Problem requirements: Find the line holding "Viewport: 870px width, 600px height." in the entries below. Give it again exactly, along with every line after it up to and including the line holding "The width and".
--- Task inputs Enclosed Below ---
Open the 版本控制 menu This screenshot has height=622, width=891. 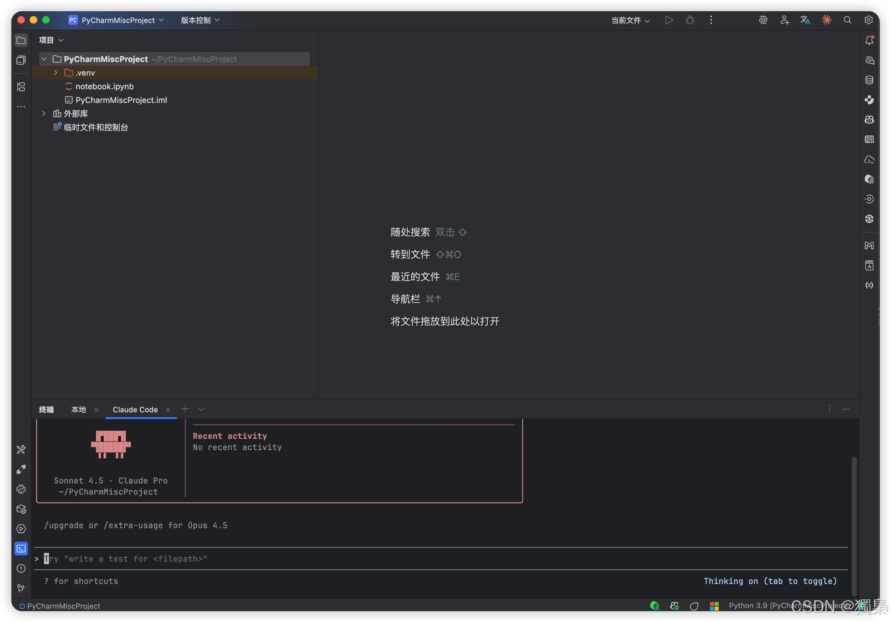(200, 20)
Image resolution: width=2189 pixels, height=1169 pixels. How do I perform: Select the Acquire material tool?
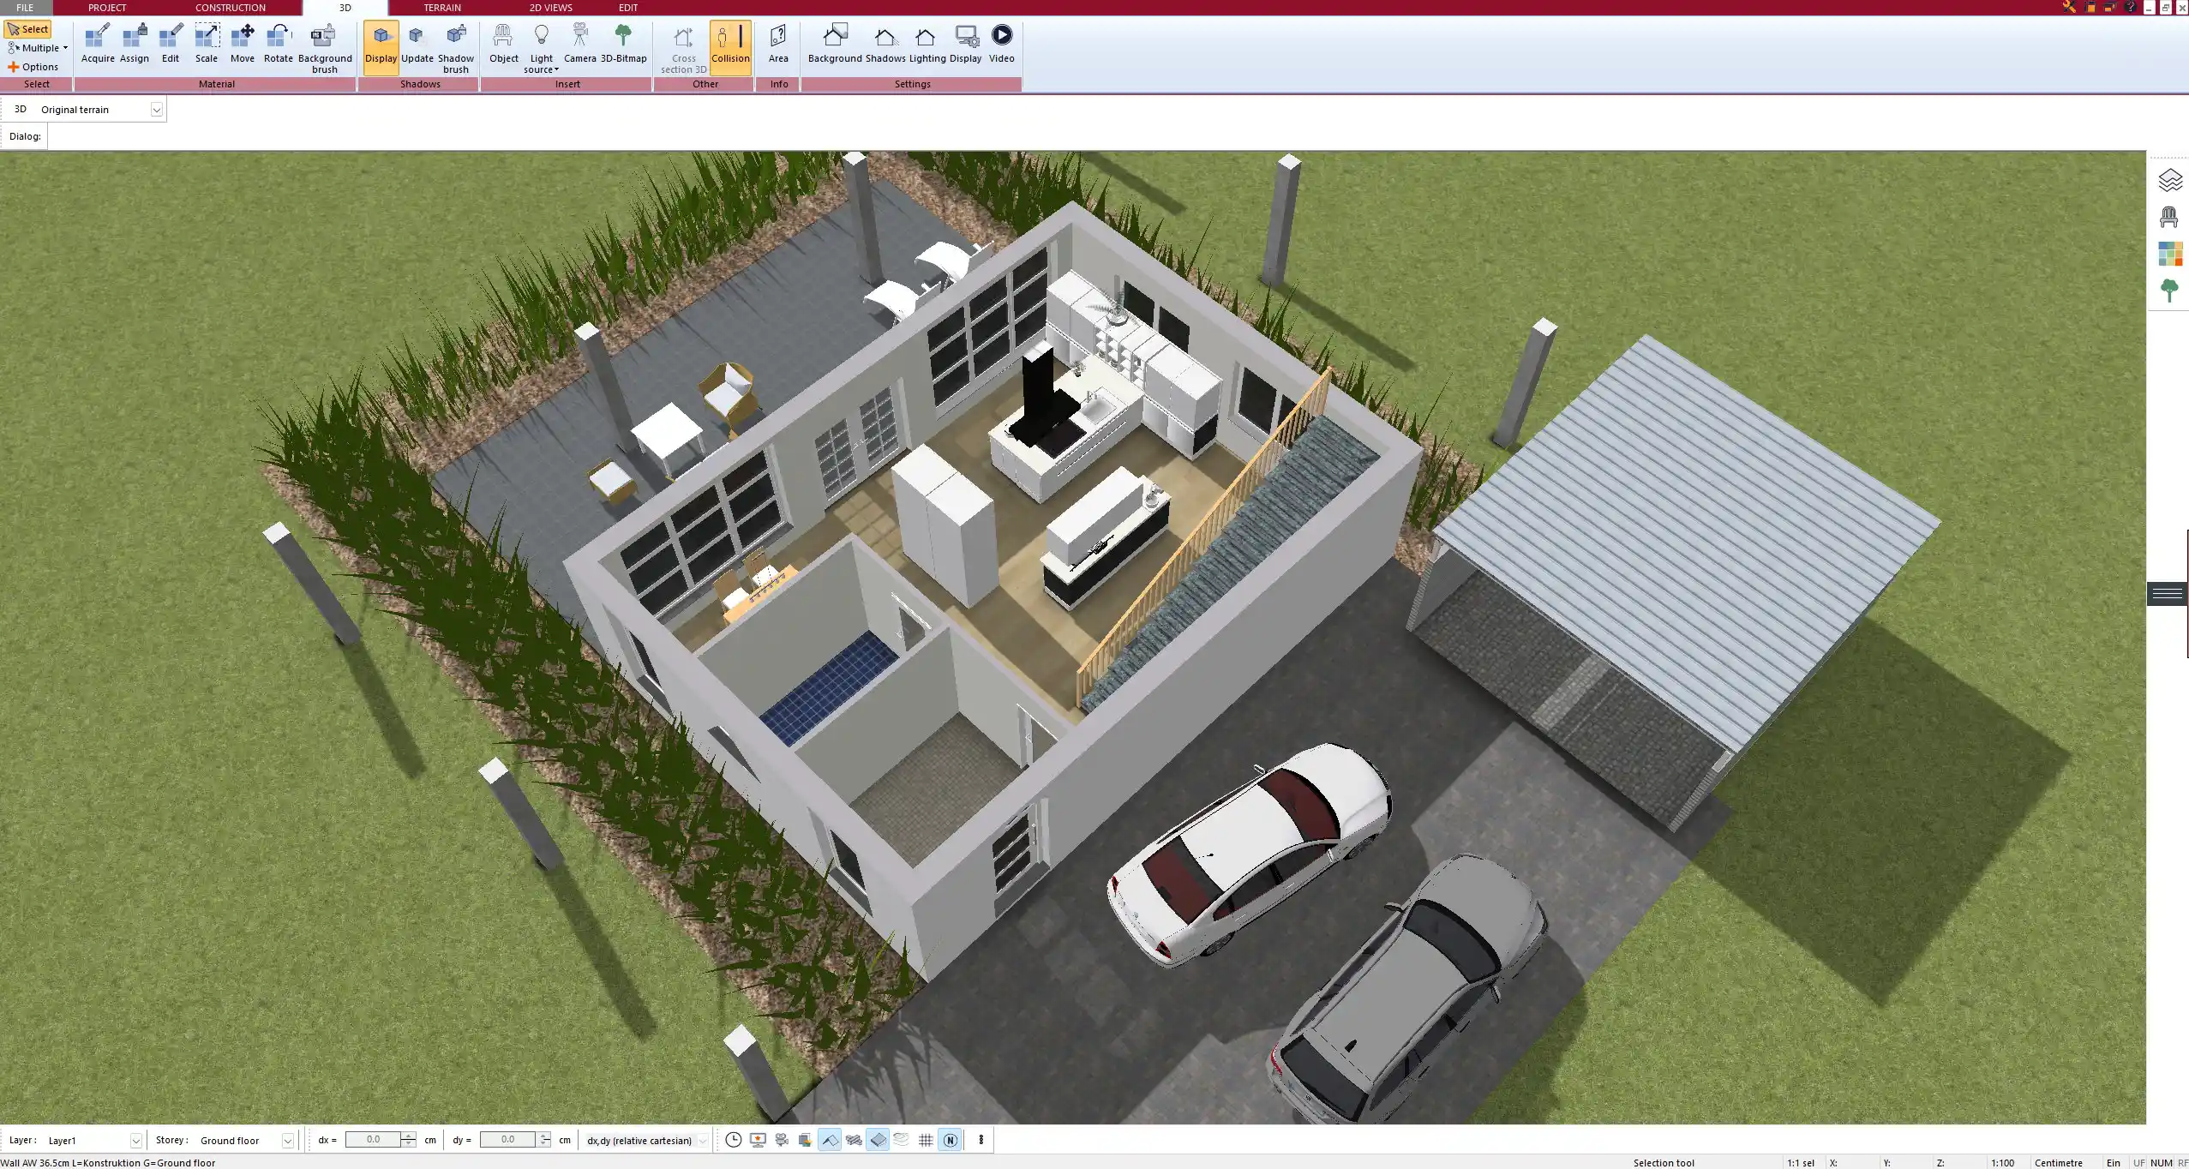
--- End of Enclosed Task inputs ---
--- Task inputs Enclosed Below ---
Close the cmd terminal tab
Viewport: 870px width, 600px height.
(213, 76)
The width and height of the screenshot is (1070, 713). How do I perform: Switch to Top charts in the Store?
--- End of Enclosed Task inputs ---
--- Task inputs Enclosed Below ---
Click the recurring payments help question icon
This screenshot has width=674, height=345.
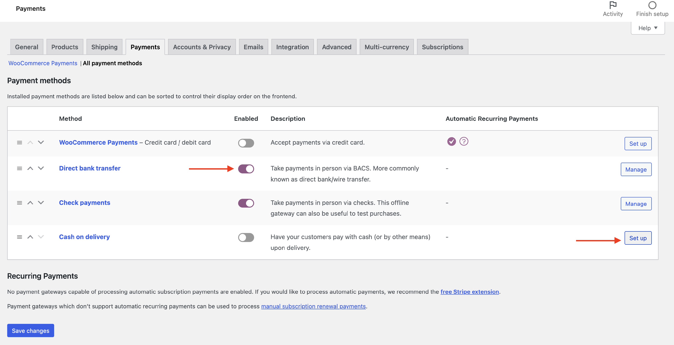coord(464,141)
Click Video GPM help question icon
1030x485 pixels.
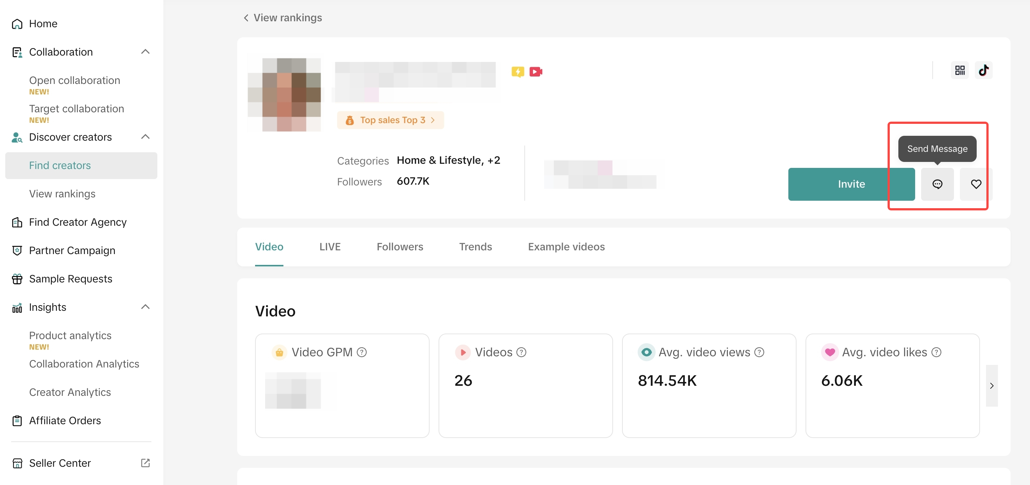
--- End of Enclosed Task inputs ---
Output of the exercise:
Viewport: 870px width, 600px height.
(213, 76)
The width and height of the screenshot is (1070, 713). How do I perform: Switch to Top charts in the Store?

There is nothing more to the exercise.